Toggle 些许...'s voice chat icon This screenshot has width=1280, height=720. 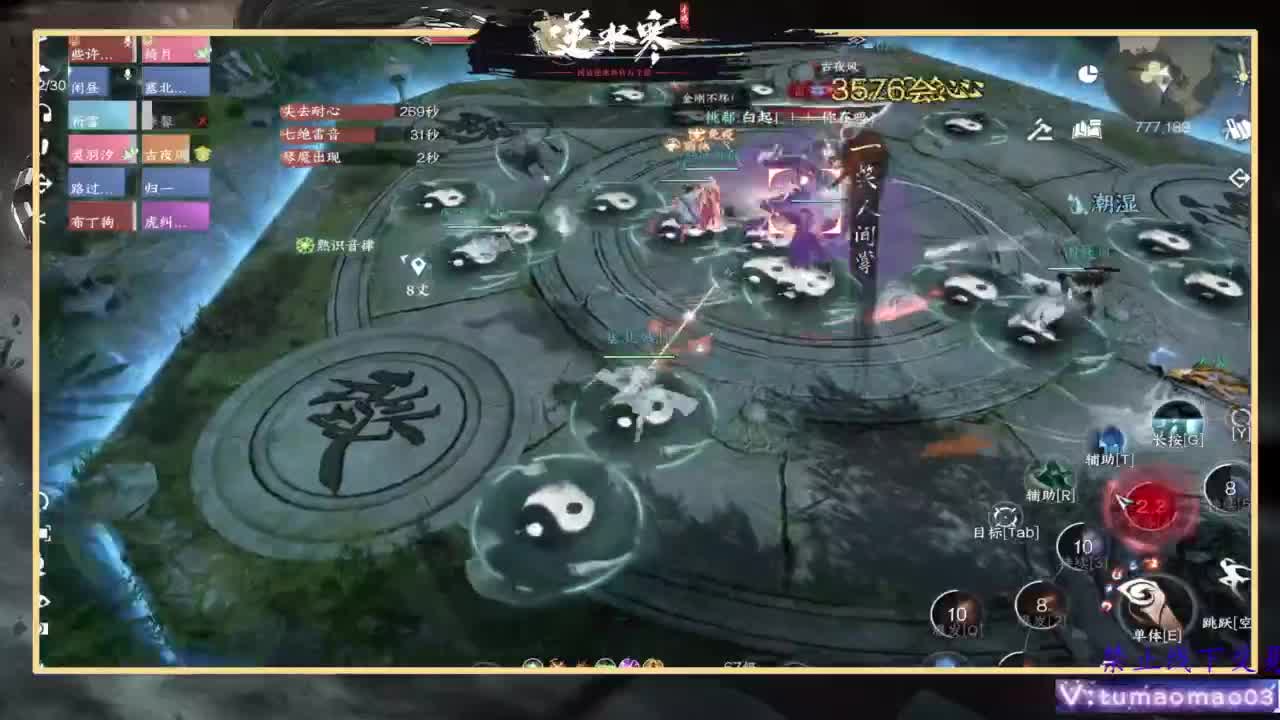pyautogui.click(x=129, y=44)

--

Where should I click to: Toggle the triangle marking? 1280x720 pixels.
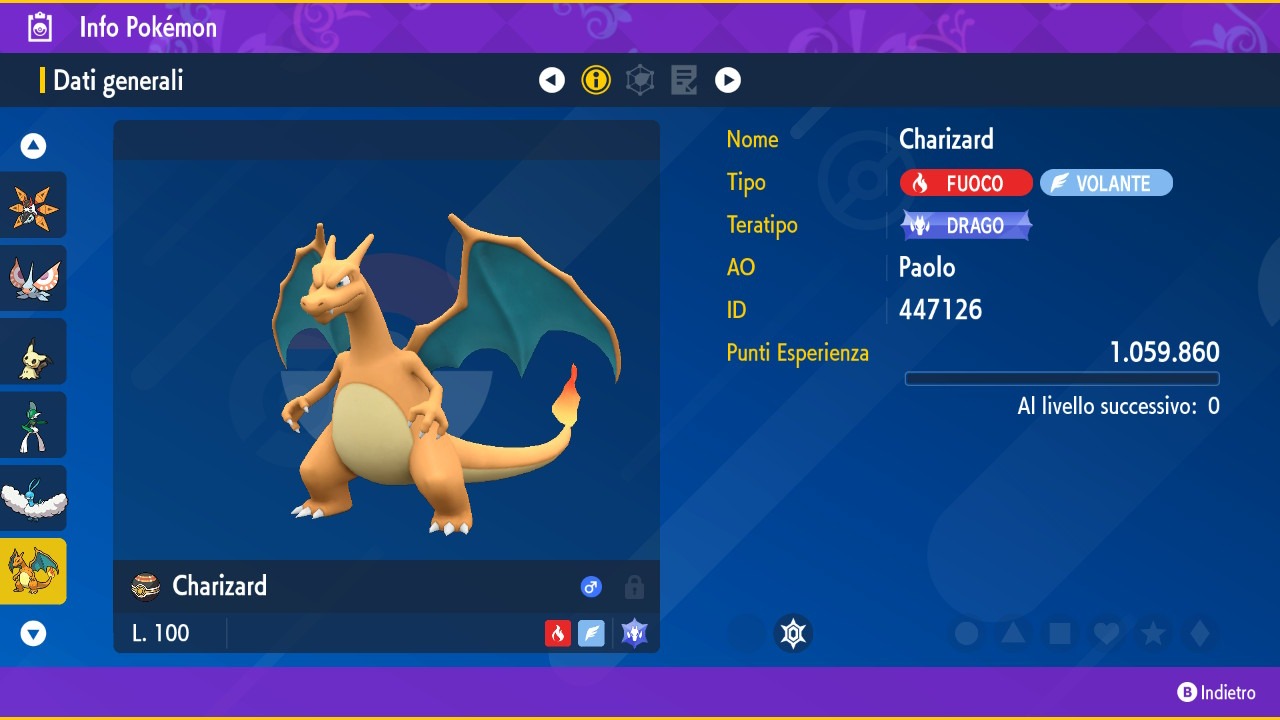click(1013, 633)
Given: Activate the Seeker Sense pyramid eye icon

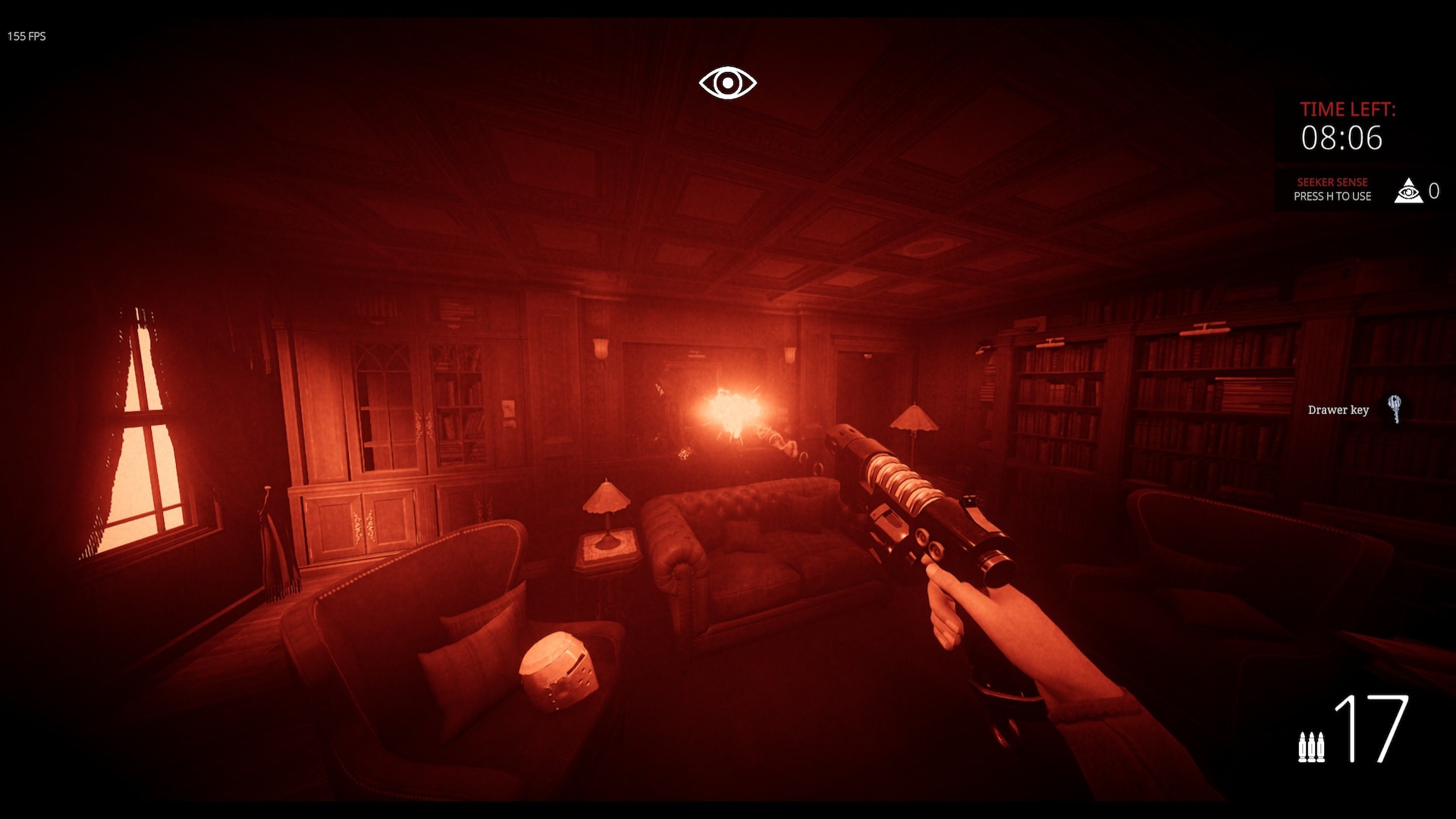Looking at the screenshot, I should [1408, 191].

• **What is required**: Render everything from the line containing "Given: Activate the" down to the line containing "Looking at the", both included, as a numbered list. Omit blank lines, and leave the pictures out.

• **Exercise result**:
1. Given: Activate the Seeker Sense pyramid eye icon
2. Looking at the screenshot, I should [1408, 191].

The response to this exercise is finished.